Terra Santa Agro S.A.
- Company type: Sociedade Anônima
- Traded as: B3: TESA3
- Industry: Agribusiness
- Founded: 2003
- Headquarters: Nova Mutum, Brazil
- Key people: de Araújo, Silvio Tini (Chairman of the Board) José Humberto Teodoro, (CEO)
- Products: Cotton, soybeans, corn
- Revenue: US$395.0 million (2012)
- Net income: US$ 62.5 million (2012)
- Number of employees: 1,764
- Website: www.terrasantaagro.com

= Terra Santa Agro =

Terra Santa Agro is a publicly traded Brazilian agribusiness company. As an agricultural commodities producer focused on the production of soybean, corn, and cotton, and on land appreciation, it operates 7 production units strategically located in the Brazilian state of Mato Grosso, and manages a total area of approximately 156.6 thousand hectares.

The Company also holds equipment and other assets that complement its agricultural operations. These include:

- 512 agricultural equipment items, 437 owned
- 9 warehouses, 5 owned
- 3 owned cotton gins

The Company’s shares are listed on the BM&FBovespa’s Novo Mercado segment, the highest corporate governance level of Brazilian stock markets.
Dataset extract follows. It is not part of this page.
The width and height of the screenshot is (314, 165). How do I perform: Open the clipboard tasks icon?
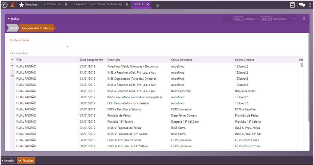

On December 20, 2018, the company announced the restructuring of its bank debt with Itau Unibanco SA – Nassau branch. The renegotiation of $85 million aims to align the financial and operating cash flows of the company.

== History ==
Founded in 2003 in Rio de Janeiro as Brasil Ecodiesel, a biodiesel producer. In 2011, after the merger with Maeda Agroindustrial and Vanguarda Participações, the company changed its name to Vanguarda Agro (2016) and moved its headquarters to Nova Mutum in Mato Grosso.